Zutatenliste und Zubereitungsschritte
Für die Alexandriki werden folgende Zutaten benötigt:
- 200 ml gekochte Milch
- 500 g Zucker
- 250 g Butter
- 5 Eier
- 3 Eigelb
- 75 g Frischhefe
- 1,25 kg Mehl
- 1 Esslöffel Cognac oder Rum
- 1/2 Teelöffel Vanilleextrakt
- Abrieb von 1 Orange
- 200 g Rosinen
- 1 Prise Salz
Die Zubereitung startet am Vorabend mit dem Ansatz des Vorteigs. Dafür wird die Frischhefe in lauwarmer gekochter Milch mit einem Teil des Zuckers und Mehl verrührt. Dieser Ansatz muss nun zugedeckt gehen, bis er sich deutlich vergrößert hat. Am nächsten Morgen kommen die Eier, Eigelb, zerlassene Butter, der restliche Zucker, Vanilleextrakt, Orangenschale, Rosinen und eine Prise Salz hinzu. Alle Zutaten werden zu einem geschmeidigen Teig verknetet.
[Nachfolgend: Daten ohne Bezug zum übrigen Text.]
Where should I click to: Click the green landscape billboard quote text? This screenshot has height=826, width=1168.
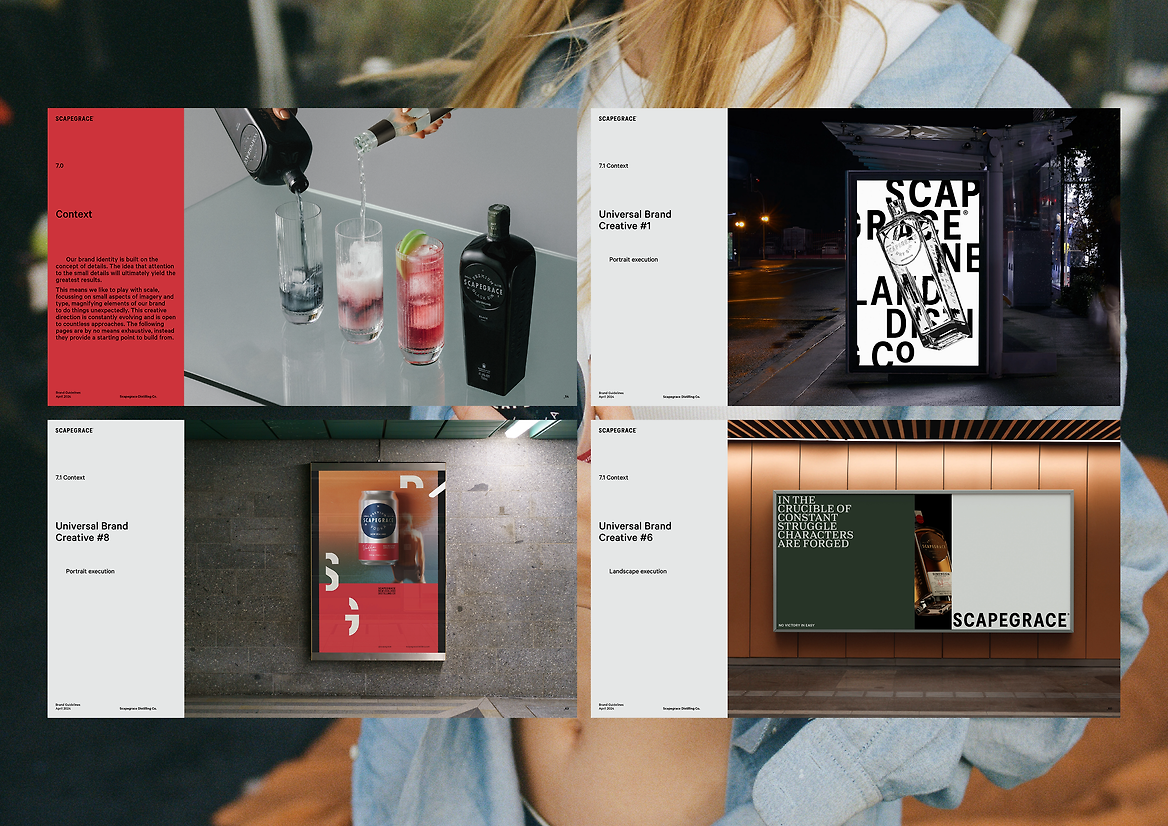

Der Teig kommt in gefettete Backformen und muss nochmals deutlich aufgehen. Gebacken wird das Osterbrot zunächst bei 180 °C, anschließend wird die Temperatur auf 160 °C reduziert. Die Backzeit beträgt insgesamt etwa 50 Minuten. Die fertige Alexandriki ist eine festliche Bereicherung für die Ostertafel und versüßt das Familienfest.
Die Alexandriki ist mehr als nur ein Dessert – als fester Bestandteil der Osterbräuche symbolisiert sie Wiedergeburt und Hoffnung. Das gemeinsame Backen und Teilen dieses Gebäcks schafft eine besondere Festtagsstimmung und verbindet Generationen. Die charakteristische Aromenkombination aus Orange, Vanille und Rum verleiht ihr ihren unverwechselbaren Geschmack, der das Osterfest jedes Jahr aufs Neue krönt. Dieses Rezept bewahrt so kulinarisches Erbe und wird von Generation zu Generation weitergegeben.